椋田社長は広島市の本社で開いた記者会見の冒頭、「世間を騒がすことになり市民や株主に申し訳ない」と陳謝した。椋田社長によると、国土交通省出身の越智氏が2009年に同社に転じ10年に社長に就任して以降、取締役など社内の意見を聞かず独断で経営方針を決めるようになり、社内外が混乱したという。

椋田社長は解任理由として、越智氏が推進した運賃引き上げとJR広島駅前に直線で入る新線「駅前大橋線」整備計画を挙げた。越智氏は昨秋、老朽化が進む路面電車を低床車両に切り替えるため、広島市内で150円均一の運賃を30円程度値上げすると表明した。昨年末の日本経済新聞のインタビューで越智氏は、現在の約120編成の4割が運行から47年が経過したと指摘。40編成を15年程度で入れ替えるには120億円の費用が必要となるとし「13年度には値上げに踏み切らざるを得ない」と説明したうえで、今春にも国交省に申請する意向を示した。

椋田社長は会見で「老朽化した車両の更新は必要でいつかは(値上げを)しなくてはならない」としつつ、市民生活への影響や企業規模に対する投資額の大きさを理由に「白紙に戻す」とした。

新線計画は広島市中心部から遠回りして広島駅に入る路線を直線にして時間を短縮する。市の検討委員会は10年から乗り入れ方式を検討し高架方式と地下方式に絞って3月までに結論を出す。

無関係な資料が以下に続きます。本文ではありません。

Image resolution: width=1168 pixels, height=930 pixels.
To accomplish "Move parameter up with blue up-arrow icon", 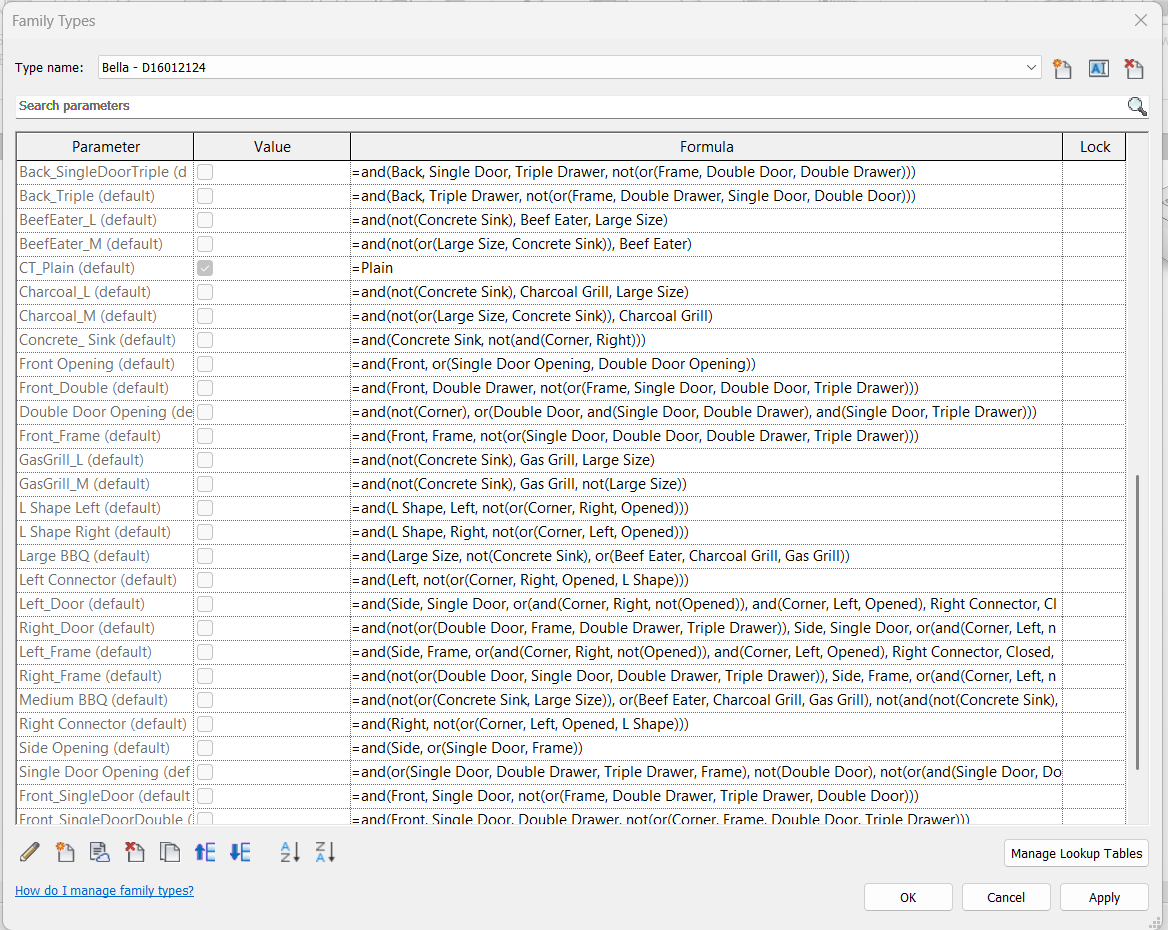I will [x=205, y=852].
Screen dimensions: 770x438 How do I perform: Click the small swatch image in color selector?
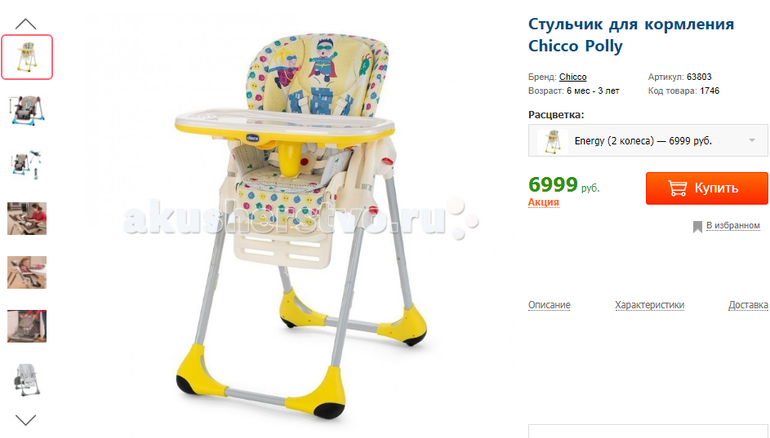tap(552, 141)
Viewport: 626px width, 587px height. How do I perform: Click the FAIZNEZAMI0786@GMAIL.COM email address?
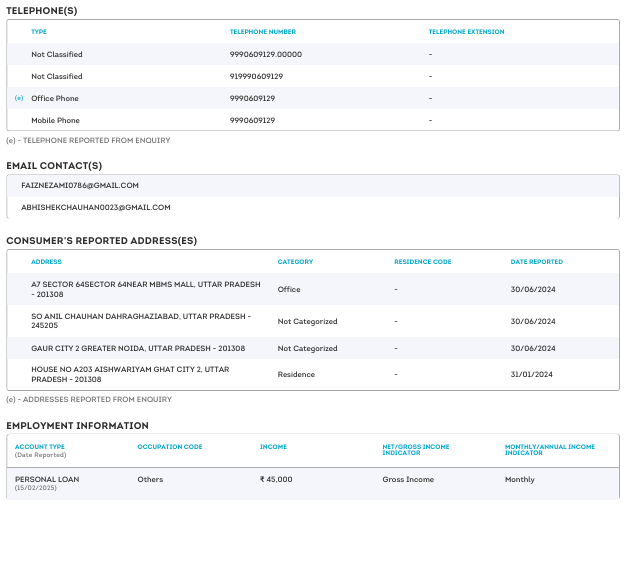[x=80, y=185]
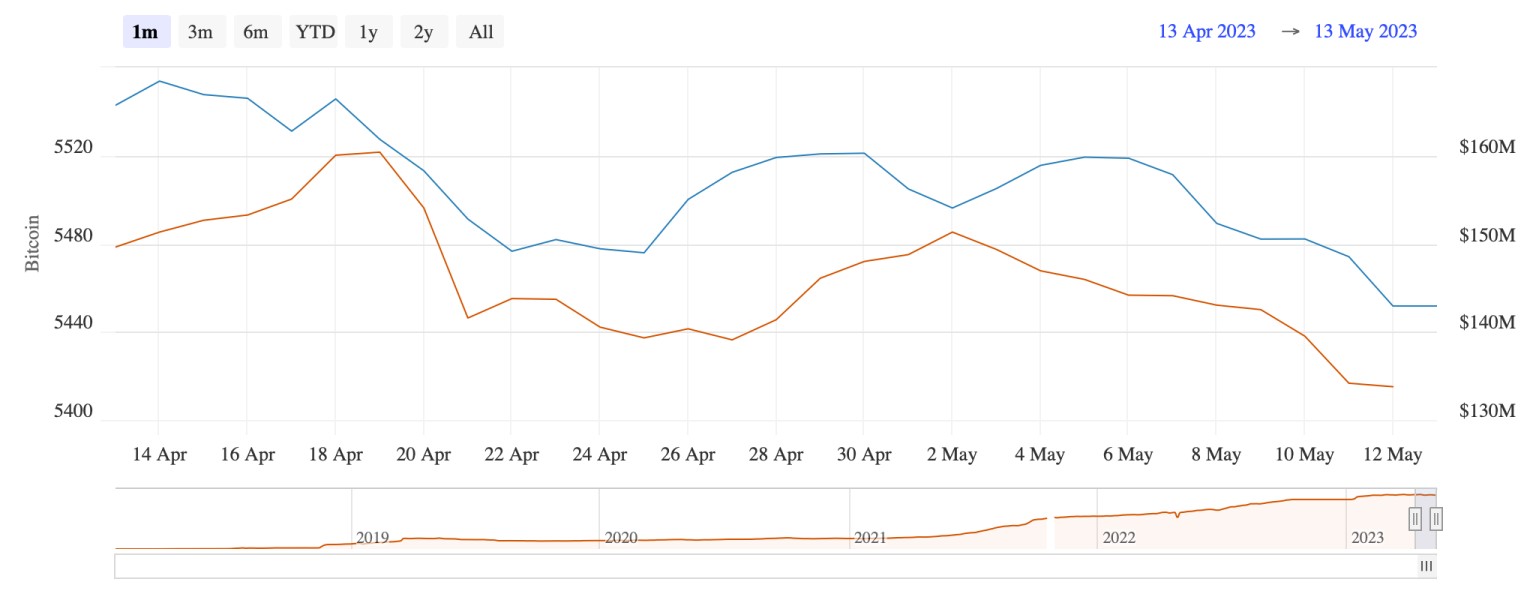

越智氏は地下方式、西日本旅客鉄道(JR西日本)は新幹線との接続の観点から高架方式を支持しているが、椋田社長は「越智氏以外に地下方式を推進する者はいない」と強調。今後、市やJRと調整し「できる限り協力したい」と語った。松井一実市長や中国運輸局には事業を白紙に戻すことを伝えたという。

両事業は今春に節目を迎える予定だったため、社長解任という異例の展開となった。広電の事業計画の決定過程が今後、どのように変化するかに注目が集まりそうだ。